WRITTEN PROBLEM
In the records below, rewrite every line from the one containing "This screenshot has height=415, width=1568." down to the one containing "coord(133,56)", both ends included, and give only those lines. Keep the request text as it is, but rescale each answer coordinate by 0.6 and round it to a whole number, rounding halves up.

GIVEN ENTRIES
--------------------------------------------------

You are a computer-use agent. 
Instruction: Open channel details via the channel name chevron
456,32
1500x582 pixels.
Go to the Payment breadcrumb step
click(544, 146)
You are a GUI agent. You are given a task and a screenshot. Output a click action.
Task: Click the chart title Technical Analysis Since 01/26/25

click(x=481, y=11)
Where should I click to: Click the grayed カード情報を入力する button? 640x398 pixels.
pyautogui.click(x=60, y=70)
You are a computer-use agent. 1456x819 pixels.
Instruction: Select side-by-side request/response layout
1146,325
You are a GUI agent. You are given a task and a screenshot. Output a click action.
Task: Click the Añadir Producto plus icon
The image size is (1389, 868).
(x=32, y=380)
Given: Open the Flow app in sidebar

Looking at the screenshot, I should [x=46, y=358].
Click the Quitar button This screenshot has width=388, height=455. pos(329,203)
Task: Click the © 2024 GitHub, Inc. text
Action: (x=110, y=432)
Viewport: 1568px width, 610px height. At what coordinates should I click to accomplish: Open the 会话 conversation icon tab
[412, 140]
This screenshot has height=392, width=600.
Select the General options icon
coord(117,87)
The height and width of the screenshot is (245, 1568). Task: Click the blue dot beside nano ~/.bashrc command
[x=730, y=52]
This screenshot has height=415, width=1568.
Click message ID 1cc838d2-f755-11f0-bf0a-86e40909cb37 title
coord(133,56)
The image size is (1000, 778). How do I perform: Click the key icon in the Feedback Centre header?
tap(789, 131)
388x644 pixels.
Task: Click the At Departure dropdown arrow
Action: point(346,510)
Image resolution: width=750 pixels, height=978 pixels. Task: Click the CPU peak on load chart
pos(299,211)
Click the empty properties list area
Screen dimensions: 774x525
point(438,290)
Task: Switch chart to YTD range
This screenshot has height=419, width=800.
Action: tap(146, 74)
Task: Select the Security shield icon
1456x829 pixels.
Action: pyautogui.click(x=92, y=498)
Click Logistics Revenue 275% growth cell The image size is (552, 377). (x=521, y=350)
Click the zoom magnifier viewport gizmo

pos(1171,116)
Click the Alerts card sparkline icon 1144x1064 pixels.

--------------------------------------------------

FULL SOLUTION
This screenshot has height=415, width=1568.
Click message ID 1cc838d2-f755-11f0-bf0a-86e40909cb37 title
coord(80,34)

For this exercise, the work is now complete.